Specification Phase: Standard Operating Procedure

Training Guide: Step-by-step procedures for executing the /specify command following workflow best practices.

Supporting references:

•reference.md - Classification decision tree, informed guess heuristics, defaults
•examples.md - Good specs (0-2 clarifications) vs bad specs (>5 clarifications)
•templates/informed-guess-template.md - Template for making reasonable assumptions

Phase Overview

Purpose: Transform natural language feature requests into structured specifications that enable planning and implementation.

Inputs:

•User's feature description (natural language)
•Existing roadmap entries (if applicable)
•Codebase context

Outputs:

•specs/NNN-slug/spec.md - Structured feature specification
•specs/NNN-slug/NOTES.md - Implementation notes and decisions
•specs/NNN-slug/visuals/README.md - Visual artifacts directory (if HAS_UI=true)
•specs/NNN-slug/workflow-state.yaml - Phase state tracking
•Updated roadmap (if feature from roadmap)

Expected duration: 10-15 minutes

Prerequisites

Environment checks:

• Git working tree clean
• Not on main branch (create feature branch: feature/NNN-slug)
• Required templates exist in .spec-flow/templates/

Knowledge requirements:

•Understanding of classification flags (HAS_UI, IS_IMPROVEMENT, HAS_METRICS, HAS_DEPLOYMENT_IMPACT)
•Informed guess heuristics for common technical decisions
•Clarification prioritization matrix (scope > security > UX > technical)

Execution Steps

Step 1: Parse and Normalize Input

Actions:

•Extract feature description from user arguments
•
Generate slug using normalization rules (see reference.md)
- •Remove filler words: "add", "create", "we want to", "get our"
- •Normalize to lowercase kebab-case
- •Limit to 50 characters
•Assign next available feature number (NNN)

Example:

bash

Input: "We want to add student progress dashboard"
Slug: "student-progress-dashboard"
Number: 042
Directory: specs/042-student-progress-dashboard/

Quality check: Does slug clearly describe the feature without filler words?

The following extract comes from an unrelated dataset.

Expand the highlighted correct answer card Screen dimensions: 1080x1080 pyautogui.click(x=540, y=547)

Step 2: Check Roadmap Integration

Actions:

•Search .spec-flow/memory/roadmap.md for exact slug match
•If not found, search for fuzzy matches (similar terms)
•
If match found:
- •Set FROM_ROADMAP=true
- •Extract existing requirements, area, role, impact/effort scores
- •Move roadmap entry from "Backlog"/"Next" to "In Progress"
- •Add branch and spec links to roadmap entry

Example:

bash

# Exact match
if grep -qi "^### ${SLUG}" .spec-flow/memory/roadmap.md; then
  FROM_ROADMAP=true
  # Reuse context saves ~10 minutes
fi

Quality check: If feature was pre-planned in roadmap, did we reuse that context?

Step 3: Classify Feature

Actions:

•Apply classification decision tree (see reference.md)
•
Set classification flags:
- •HAS_UI: Does it include user-facing screens/components?
- •IS_IMPROVEMENT: Does it optimize existing functionality with measurable baseline?
- •HAS_METRICS: Does it track user behavior (HEART metrics)?
- •HAS_DEPLOYMENT_IMPACT: Does it require env vars, migrations, breaking changes?

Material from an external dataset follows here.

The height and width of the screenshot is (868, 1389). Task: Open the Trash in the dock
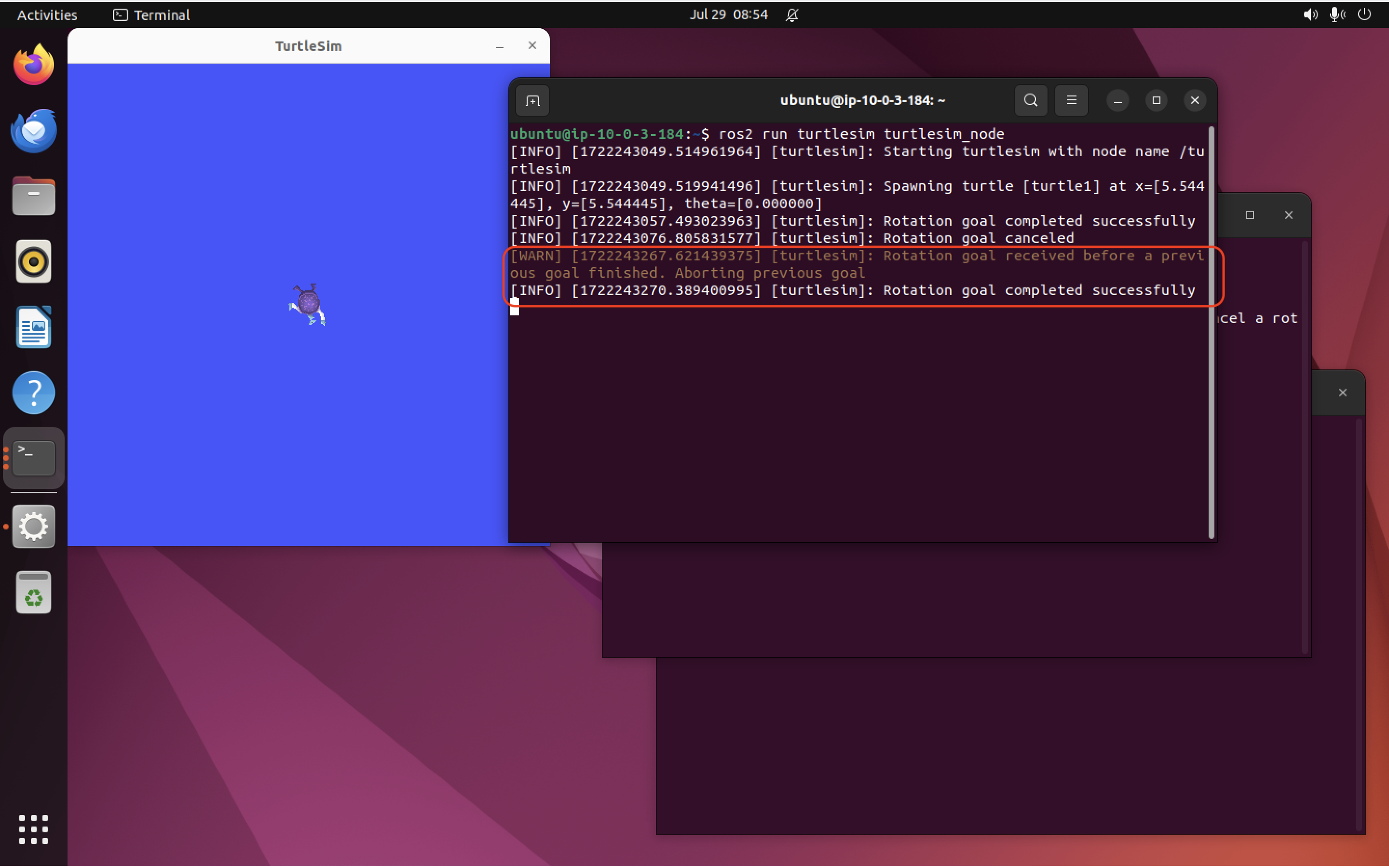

Decision tree quick reference:

code

UI keywords (screen, page, dashboard, form, modal, component, frontend, interface)
  → BUT NOT backend-only (API, endpoint, worker, cron, job, migration, health check)
  → HAS_UI = true

Improvement keywords (improve, optimize, enhance, speed up, reduce time)
  → AND mentions baseline (existing, current, slow, faster, better)
  → IS_IMPROVEMENT = true

Metrics keywords (track user, measure user, engagement, retention, conversion, analytics)
  → HAS_METRICS = true

Deployment keywords (migration, env variable, breaking change, docker, schema change)
  → HAS_DEPLOYMENT_IMPACT = true

Quality check: Does classification match feature intent? (No UI for backend workers, no improvement flag without baseline)

Step 4: Determine Research Depth

Actions:

•Count classification flags (FLAG_COUNT = number of true flags)
•
Select research depth based on complexity:
- •FLAG_COUNT = 0: Minimal (1-2 tools: constitution check, pattern search)
- •FLAG_COUNT = 1: Standard (3-5 tools: + UI scan, performance budgets, similar specs)
- •FLAG_COUNT ≥ 2: Full (5-8 tools: + design inspirations, web search, integration analysis)

Research tools by depth:

Depth	Tools	Use Cases
Minimal	Constitution, Grep similar patterns	Simple backend endpoint, config change
Standard	+ UI inventory, Performance budgets, Similar specs	Single-aspect feature (UI-only or backend-only)
Full	+ Design inspirations, Web search, Integration points	Complex multi-aspect feature

Quality check: Research depth matches complexity. Don't over-research simple features.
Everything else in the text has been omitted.